This ought to be the moment for fundamental change at the IMF. Born as a tool of US-Western global control at the end of the Second World War, dominated by the US 17% share of the vote on the Board, it promoted financial liberalisation that reduced many poorer countries to crisis, failed to foresee and therefore avert the financial crises that rocked the world (Thailand 1997, Argentina 1999, Wall Street 2008, Greece Ireland and Iceland 2009-10), and then pursued prescriptions (so-called structural adjustment programmes) which forced failing economies deeper into debt by subordinating their domestic needs to Western capital. Will this now change?
Despite some recent modest easing of these counter-productive policies, the IMF still remains committed to de-regulation, privatisation and fiscal austerity. Its goal is not about balanced global economic development, but about maximising access for Western capital and maintaining US dominance over the world’s financial and economic systems. But that aspiration is fast disappearing when there has been next to no reform of the dysfunctional global banking system, soaring trade deficits and colossal indebtedness remain unaddressed, a currency war between US and China is looming because of the Chinese refusal to revalue the yuan against the dollar, and the Doha trade talks after a decade of talking to no effect seem doomed. Whilst the protectionism that aggravated the 1929-33 financial collapse has so far been avoided, if the IMF cannot in future hold the ring between competing economic interests as global imbalances worse, there can be no guarantee against a slide into economic war.
The IMF also has a tainted record on several other counts. It encouraged the development of financial derivatives which finally provoked the 2008 crash, on the grounds that it would spread financial risk and reduce instability when in fact it did the reverse. Its constant record of imposing financial masochism urgently needs to be replaced by job-creating growth strategies for countries in trouble, but that will require the new director to face down intense resistance from Western governments and multi-nationals. The worsening Eurozone crisis and fear about the consequences of an ever likelier Greek default might give the IMF the leverage to press for structural change that is becoming inevitable – either an acceleration of the move towards political and monetary union (which currently seems unattainable) or a two-tier EU or provision for a manageable exit from the Euro for those countries that cannot sustain competitiveness against German industry.

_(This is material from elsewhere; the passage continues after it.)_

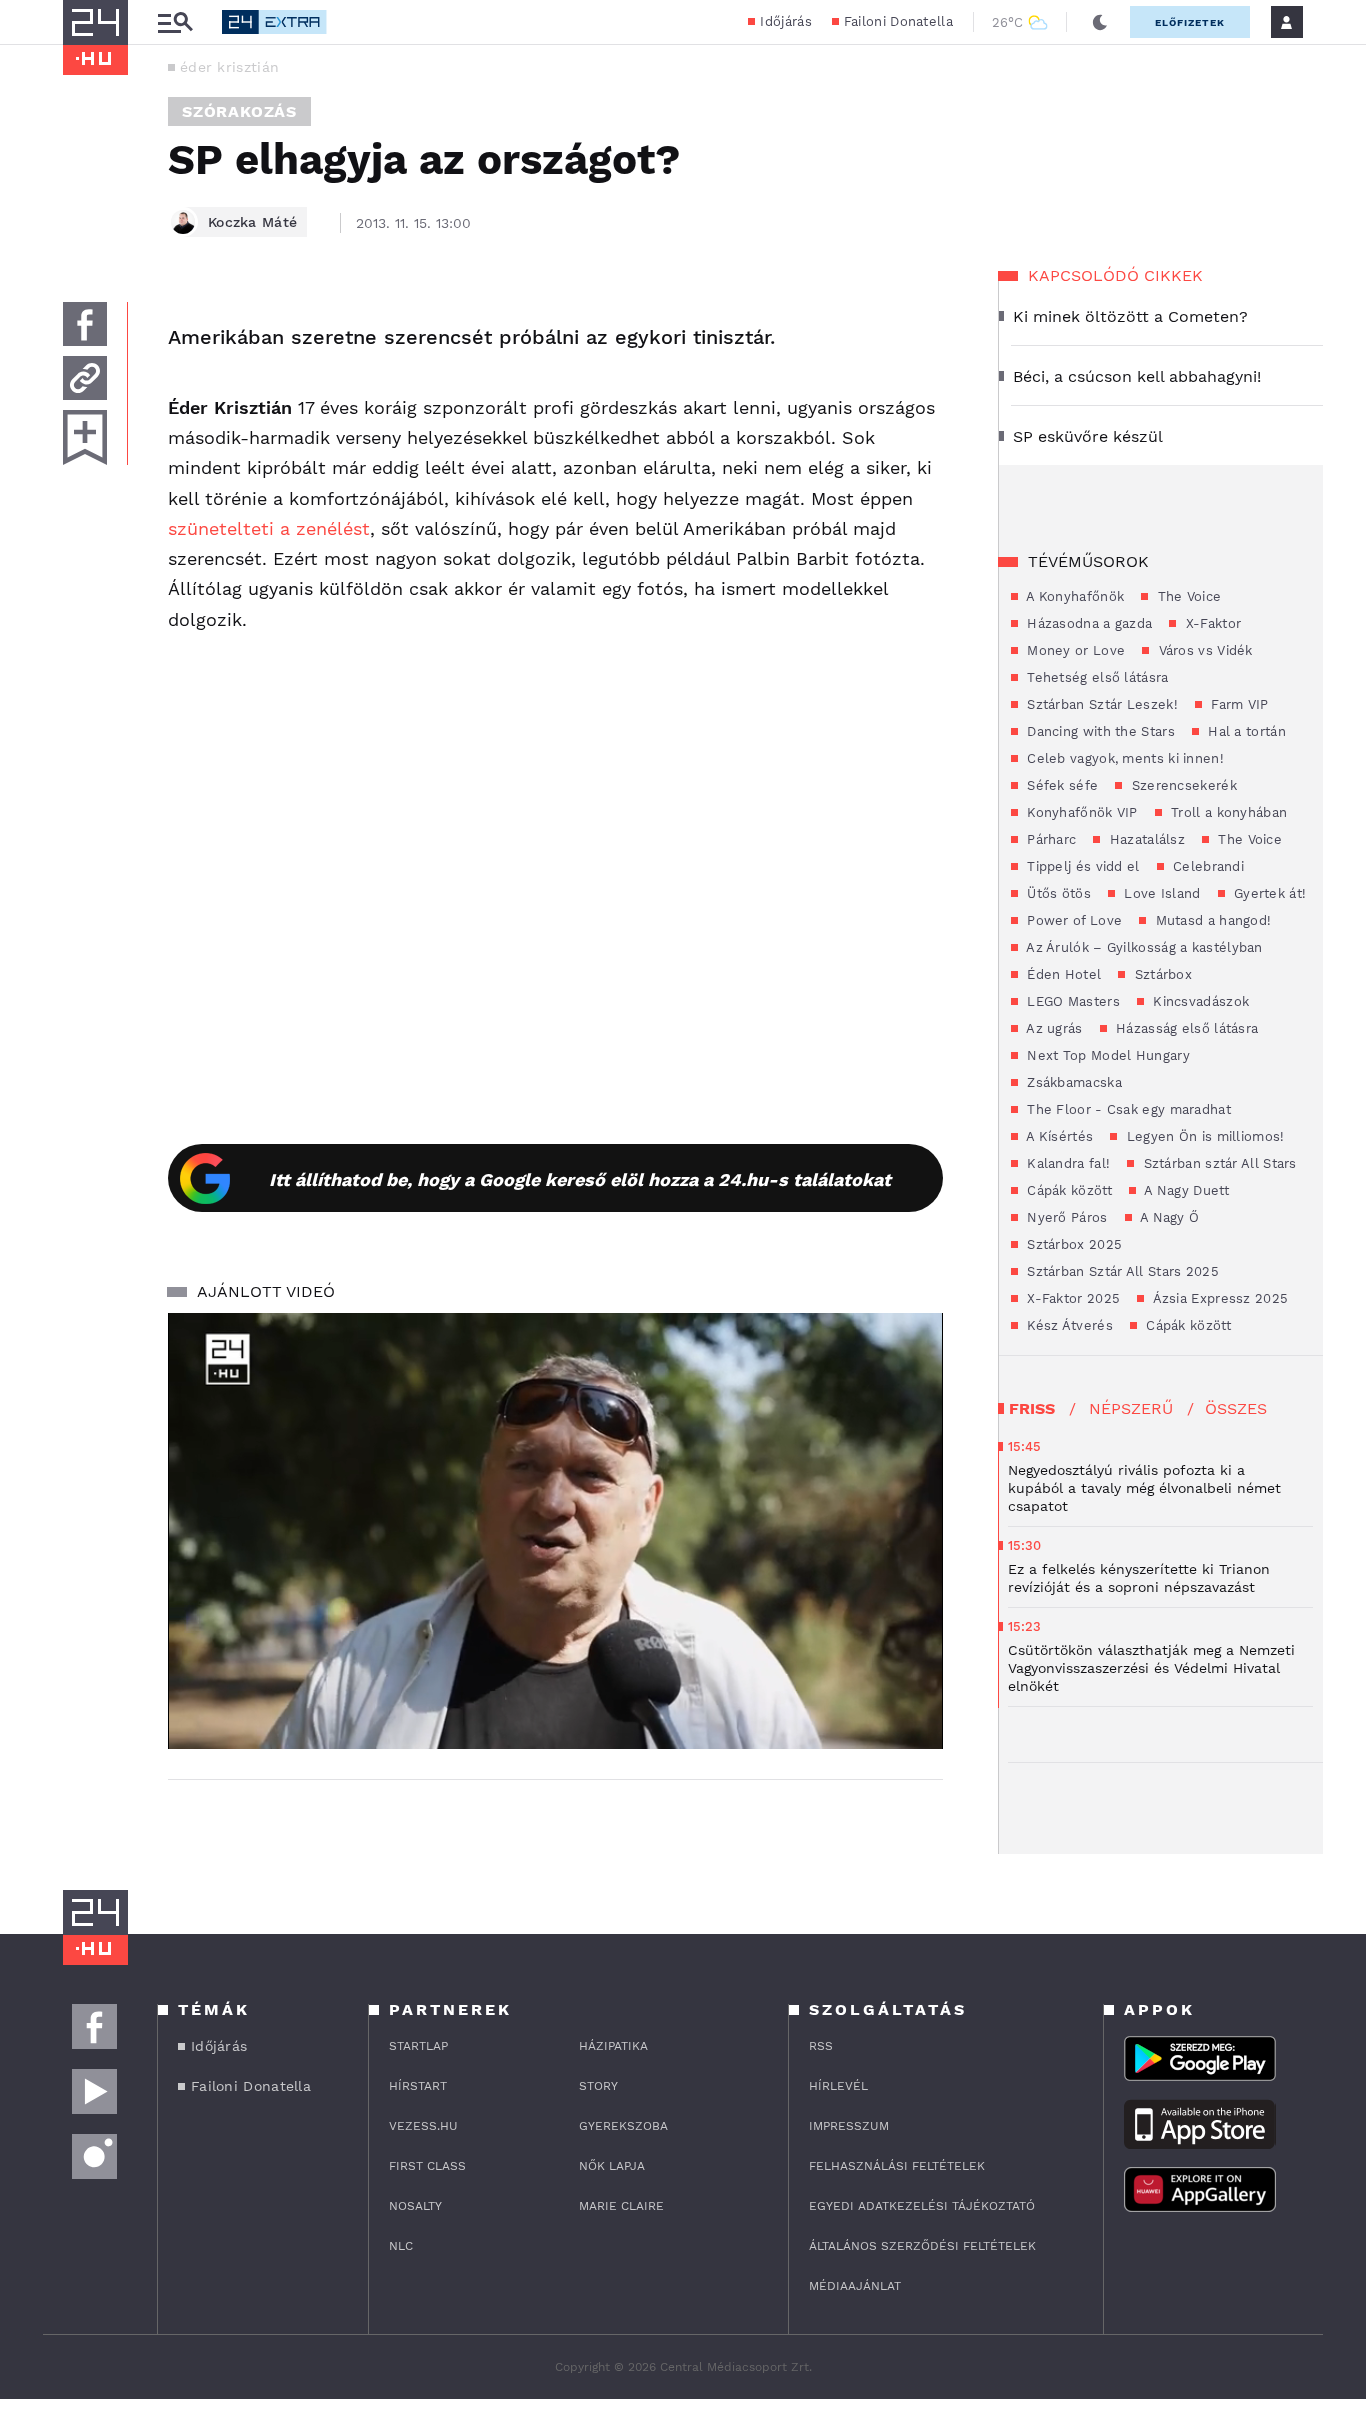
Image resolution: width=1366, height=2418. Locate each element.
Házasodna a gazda (1087, 623)
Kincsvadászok (1199, 1001)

Then there is the vexed question of recognising the global shift of power from West to East which can only intensify and allowing the rising BRIC and other emerging economic powerhouses more of a say in the running of the global economy. Otherwise there is a very real risk of the IMF (and the West) being sidelined as new regional groupings (like the recent Chiang Mai initiative) agree to p;ool currency reserves in order to circumvent any appeal to the IMF for aid with all the harmful conditions that that entails.